Pero lo verdaderamente sorprendente de este asunto es el e-mail que recibió en respuesta, una notita rezumante de chulería y mala baba en la que le agradecían su celo, aunque le mostraban su sorpresa por el hecho de que dedicara tanta atención a algo tan «desechable» como un folleto, para a continuación señalarle que en su carta usaba la palabra «error» cuando lo correcto habría sido decir «errata». Todo esto ya lo ha contado el propio Gianluca en una carta al director aparecida en este mismo diario.

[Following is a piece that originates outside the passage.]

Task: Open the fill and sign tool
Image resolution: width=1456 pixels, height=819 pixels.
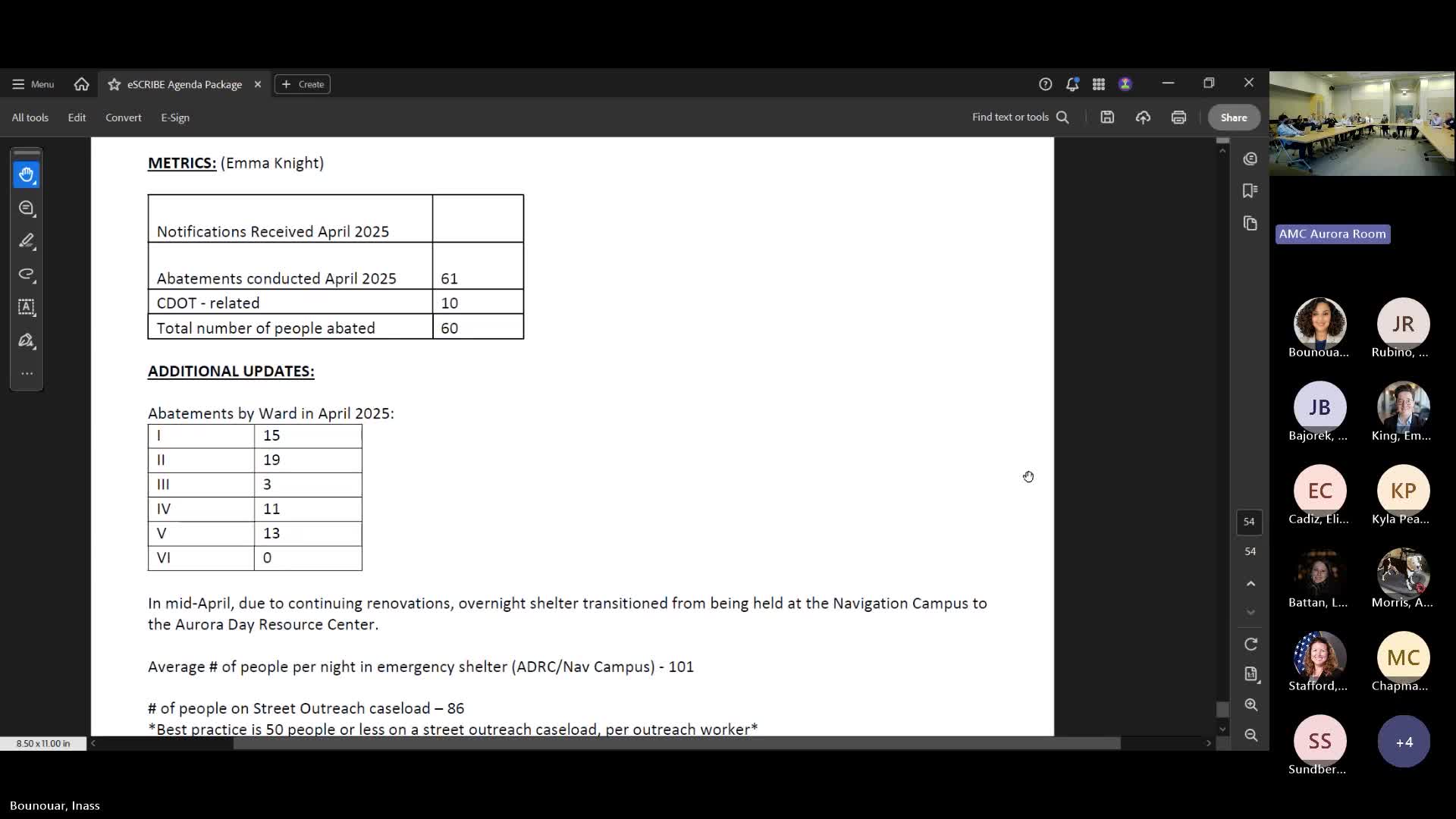Action: click(27, 340)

Con todo, como ciudadano de Albacete y persona vinculada a su mundillo cultural, no quiero dejar de sumarme al malestar de mi amigo por lo que considero un auténtico despropósito. Y he dicho malestar cuando lo adecuado sería decir cabreo, pues nada me cabrea tanto como que una institución dedicada a la cultura (una institución, recordémoslo, que todos pagamos) responda a las críticas de los ciudadanos de un modo tan cateto, con desplantes en lugar de disculpas, con la petulancia de quien no quiere reconocer los errores (que no erratas) y se presume por encima de toda crítica.

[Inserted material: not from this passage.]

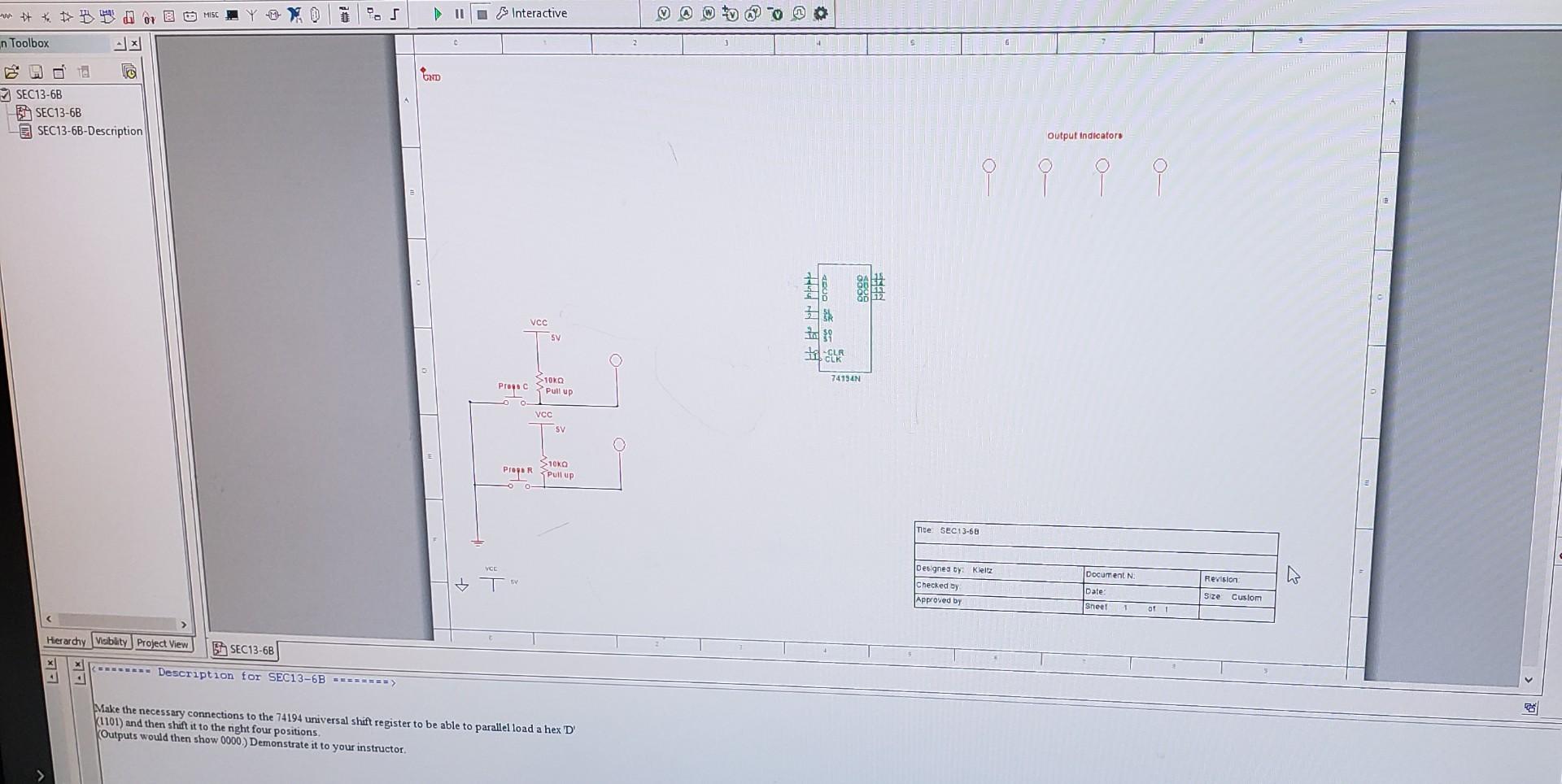The image size is (1562, 784).
Task: Open probe settings with the gear icon
Action: [x=822, y=13]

Quiero pensar que quien respondió al e-mail de Gianluca no hablaba en nombre de la Filmoteca. Prefiero imaginar que se trataba de alguien con un mal día que pasaba por allí y abrió el correo electrónico por casualidad. Porque si es así como se las gastan, les rogaría que me dieran de baja de ese eslogan de «la filmoteca de todos» que usaron en el correo de respuesta al de mi amigo. Por otro lado, es una verdadera lástima que incidentes de este tipo empañen la labor de una institución que ha trabajado mucho y bien por la cultura de Albacete, con una programación amplia, variada y de excelente calidad. En eso estamos de acuerdo Gianluca y yo, así como los miles de ciudadanos que desfilan cada temporada por el antiguo cine Capitol, y que consideran un auténtico lujo poder disfrutar de una filmoteca de semejante nivel en esta época de multisalas, deuvedés y palomitas, cuando el centro de la ciudad ha sido despojado de sus viejos y añorados cines de siempre. Confiemos en que la institución se mantenga fiel a su tradición de rigor y calidad y procure que sus folletos informativos sean en el futuro algo menos «desechables». Aunque acabo de mirar su web oficial y la película de Robert Rodríguez sigue titulándose From Dusk Till Down, que viene a ser lo mismo que Habierto hasta el amanezer. En fin, Gianluca, un macchiato, por favor.

3 comentarios:

sophitia dijo...

Muy de acuerdo contigo... desde luego yo no podría soportar ver faltas de ortografía en un folleto, que no entiendo porqué lo denominan desechable, cuando es algo que seguramente estamos pagando todos y, encima, para colmo, significa, en mayor o menor medida, contaminación... Pues si es algo tan "desechable", que no los hagan... que para eso no les pagamos, para que hagan cosas inútiles...
A esto último de "From dusk till down", más que faltas de ortografía, lo que hacen es hablar de otra película que se llamaría "Abierto hasta abajo"... no sabría decir qué cosas me imagino con semejante título.
Saludos, exprofe mío de Lengua y Literatura.
Cris

Anónimo dijo...

Hola. Me parece increible que gente que presume de ser emisaria de la cultura pueda actuar de una manera tan provinciana y cateta. ¿Un folleto desechable? Igual que un periódico, o que una revista, o que, si me apuras, un libro. Si no escribimos con correción en lo "desechable", con menos correción hablemos, pues nada hay más desechable que el propio lenguaje hablado ¿no? "ablemos y ejkrivamos tod@s de manera deshechavle"

Eloy M. Cebrián dijo...

Gracias por vuestros comentarios. Sophitia, antigua alumna mía, creo que no pude darte clase de lengua y literatura, porque yo soy profesor de inglés. ¿No me estarás confundiendo con Elías?